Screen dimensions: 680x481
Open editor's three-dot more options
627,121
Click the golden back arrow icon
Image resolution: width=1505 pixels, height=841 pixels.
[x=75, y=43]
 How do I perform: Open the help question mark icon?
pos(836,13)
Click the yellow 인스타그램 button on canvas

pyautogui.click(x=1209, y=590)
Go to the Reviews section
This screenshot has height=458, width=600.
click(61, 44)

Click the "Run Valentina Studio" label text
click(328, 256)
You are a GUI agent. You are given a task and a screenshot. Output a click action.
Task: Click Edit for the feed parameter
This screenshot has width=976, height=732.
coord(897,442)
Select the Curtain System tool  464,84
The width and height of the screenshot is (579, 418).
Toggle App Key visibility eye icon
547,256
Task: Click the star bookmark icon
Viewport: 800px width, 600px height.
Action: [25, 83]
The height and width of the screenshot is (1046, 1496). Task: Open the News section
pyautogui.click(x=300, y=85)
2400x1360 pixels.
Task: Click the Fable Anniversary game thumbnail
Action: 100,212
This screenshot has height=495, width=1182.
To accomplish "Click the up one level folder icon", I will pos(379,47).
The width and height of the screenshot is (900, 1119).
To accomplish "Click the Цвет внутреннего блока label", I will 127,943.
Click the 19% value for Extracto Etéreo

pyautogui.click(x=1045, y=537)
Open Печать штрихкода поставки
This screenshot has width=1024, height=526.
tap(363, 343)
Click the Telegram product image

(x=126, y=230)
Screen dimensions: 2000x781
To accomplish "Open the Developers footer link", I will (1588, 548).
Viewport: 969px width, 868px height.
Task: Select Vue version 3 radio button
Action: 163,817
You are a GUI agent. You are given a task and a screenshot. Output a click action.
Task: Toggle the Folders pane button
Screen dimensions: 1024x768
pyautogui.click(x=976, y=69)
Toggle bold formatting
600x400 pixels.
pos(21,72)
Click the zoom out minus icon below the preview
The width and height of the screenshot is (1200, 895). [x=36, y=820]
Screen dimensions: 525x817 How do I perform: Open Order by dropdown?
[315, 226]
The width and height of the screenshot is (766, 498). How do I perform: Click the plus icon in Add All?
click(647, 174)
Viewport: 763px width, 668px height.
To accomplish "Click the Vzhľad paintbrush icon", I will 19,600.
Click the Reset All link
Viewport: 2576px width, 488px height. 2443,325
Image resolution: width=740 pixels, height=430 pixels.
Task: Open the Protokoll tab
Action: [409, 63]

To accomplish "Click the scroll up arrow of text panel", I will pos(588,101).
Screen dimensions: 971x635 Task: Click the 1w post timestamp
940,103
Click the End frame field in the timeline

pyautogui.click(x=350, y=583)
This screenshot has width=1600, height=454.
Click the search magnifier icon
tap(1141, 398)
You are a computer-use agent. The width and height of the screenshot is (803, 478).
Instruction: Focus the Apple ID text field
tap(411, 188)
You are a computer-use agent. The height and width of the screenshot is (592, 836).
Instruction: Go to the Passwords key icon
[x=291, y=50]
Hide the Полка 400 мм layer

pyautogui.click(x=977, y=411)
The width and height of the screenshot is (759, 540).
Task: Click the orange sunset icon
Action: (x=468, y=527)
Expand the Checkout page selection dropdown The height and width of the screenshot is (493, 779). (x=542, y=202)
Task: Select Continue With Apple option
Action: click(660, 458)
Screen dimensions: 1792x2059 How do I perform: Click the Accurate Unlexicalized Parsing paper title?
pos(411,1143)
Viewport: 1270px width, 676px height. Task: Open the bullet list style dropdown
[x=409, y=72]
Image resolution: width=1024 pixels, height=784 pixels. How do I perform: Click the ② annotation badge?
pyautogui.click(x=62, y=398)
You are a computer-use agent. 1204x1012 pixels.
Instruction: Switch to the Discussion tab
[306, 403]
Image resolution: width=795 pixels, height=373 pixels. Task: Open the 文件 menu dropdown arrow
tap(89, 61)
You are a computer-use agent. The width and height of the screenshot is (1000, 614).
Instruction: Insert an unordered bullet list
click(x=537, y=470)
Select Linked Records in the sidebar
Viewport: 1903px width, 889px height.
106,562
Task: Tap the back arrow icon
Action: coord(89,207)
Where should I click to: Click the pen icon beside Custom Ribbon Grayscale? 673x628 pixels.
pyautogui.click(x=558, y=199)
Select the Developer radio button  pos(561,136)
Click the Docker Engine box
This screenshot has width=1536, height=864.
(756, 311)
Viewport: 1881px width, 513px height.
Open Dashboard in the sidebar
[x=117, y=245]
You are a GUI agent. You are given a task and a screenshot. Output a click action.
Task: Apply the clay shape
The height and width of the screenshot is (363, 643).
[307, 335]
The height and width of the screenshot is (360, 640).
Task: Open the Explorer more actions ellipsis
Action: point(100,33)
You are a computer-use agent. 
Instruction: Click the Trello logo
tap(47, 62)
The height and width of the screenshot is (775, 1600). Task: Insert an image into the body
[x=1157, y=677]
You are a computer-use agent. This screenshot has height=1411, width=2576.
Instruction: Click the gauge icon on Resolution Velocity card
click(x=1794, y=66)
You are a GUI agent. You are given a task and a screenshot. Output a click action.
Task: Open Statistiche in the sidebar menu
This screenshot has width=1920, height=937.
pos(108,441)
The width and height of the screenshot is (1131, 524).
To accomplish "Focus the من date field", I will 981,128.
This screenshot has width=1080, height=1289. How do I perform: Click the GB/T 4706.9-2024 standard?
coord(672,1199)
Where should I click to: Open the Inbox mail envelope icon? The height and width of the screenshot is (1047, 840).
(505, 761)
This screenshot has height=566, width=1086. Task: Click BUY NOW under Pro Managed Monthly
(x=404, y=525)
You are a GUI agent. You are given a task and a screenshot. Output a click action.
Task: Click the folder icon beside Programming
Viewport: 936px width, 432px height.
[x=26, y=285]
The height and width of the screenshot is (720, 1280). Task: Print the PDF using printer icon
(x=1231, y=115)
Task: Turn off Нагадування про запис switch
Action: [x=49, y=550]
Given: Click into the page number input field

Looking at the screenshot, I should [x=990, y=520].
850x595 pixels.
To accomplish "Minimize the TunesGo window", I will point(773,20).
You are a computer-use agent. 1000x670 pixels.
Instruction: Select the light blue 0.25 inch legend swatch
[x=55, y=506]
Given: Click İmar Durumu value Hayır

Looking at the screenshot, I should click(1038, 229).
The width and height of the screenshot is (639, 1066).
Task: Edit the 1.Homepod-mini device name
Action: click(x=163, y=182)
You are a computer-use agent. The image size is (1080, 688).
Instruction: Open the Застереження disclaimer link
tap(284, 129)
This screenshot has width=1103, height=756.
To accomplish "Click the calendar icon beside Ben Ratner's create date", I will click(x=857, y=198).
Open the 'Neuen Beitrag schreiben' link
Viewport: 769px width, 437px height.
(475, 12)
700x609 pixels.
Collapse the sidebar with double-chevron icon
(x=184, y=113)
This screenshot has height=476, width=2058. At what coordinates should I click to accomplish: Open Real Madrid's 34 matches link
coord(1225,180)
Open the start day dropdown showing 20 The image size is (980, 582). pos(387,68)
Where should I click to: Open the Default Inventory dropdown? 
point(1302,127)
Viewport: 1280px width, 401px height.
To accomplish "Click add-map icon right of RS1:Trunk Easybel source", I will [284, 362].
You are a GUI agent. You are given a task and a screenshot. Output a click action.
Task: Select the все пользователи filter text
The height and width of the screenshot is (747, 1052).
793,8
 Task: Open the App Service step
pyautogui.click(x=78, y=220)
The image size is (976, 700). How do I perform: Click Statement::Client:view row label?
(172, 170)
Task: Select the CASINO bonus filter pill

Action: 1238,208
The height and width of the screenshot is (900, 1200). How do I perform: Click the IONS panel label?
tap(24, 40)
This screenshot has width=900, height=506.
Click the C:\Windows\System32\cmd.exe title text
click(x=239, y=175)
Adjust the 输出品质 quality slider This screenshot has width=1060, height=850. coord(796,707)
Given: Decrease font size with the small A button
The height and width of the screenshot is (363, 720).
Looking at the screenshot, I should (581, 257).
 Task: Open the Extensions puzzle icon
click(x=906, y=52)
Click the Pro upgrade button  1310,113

## What this task involves
The lines above from the one containing "The height and width of the screenshot is (720, 1280)." through the one containing "You are a computer-use agent. 1000x670" are to be set down exactly, and no others.

## Task result
The height and width of the screenshot is (720, 1280). Task: Print the PDF using printer icon
(x=1231, y=115)
Task: Turn off Нагадування про запис switch
Action: [x=49, y=550]
Given: Click into the page number input field

Looking at the screenshot, I should [x=990, y=520].
850x595 pixels.
To accomplish "Minimize the TunesGo window", I will point(773,20).
You are a computer-use agent. 1000x670 pixels.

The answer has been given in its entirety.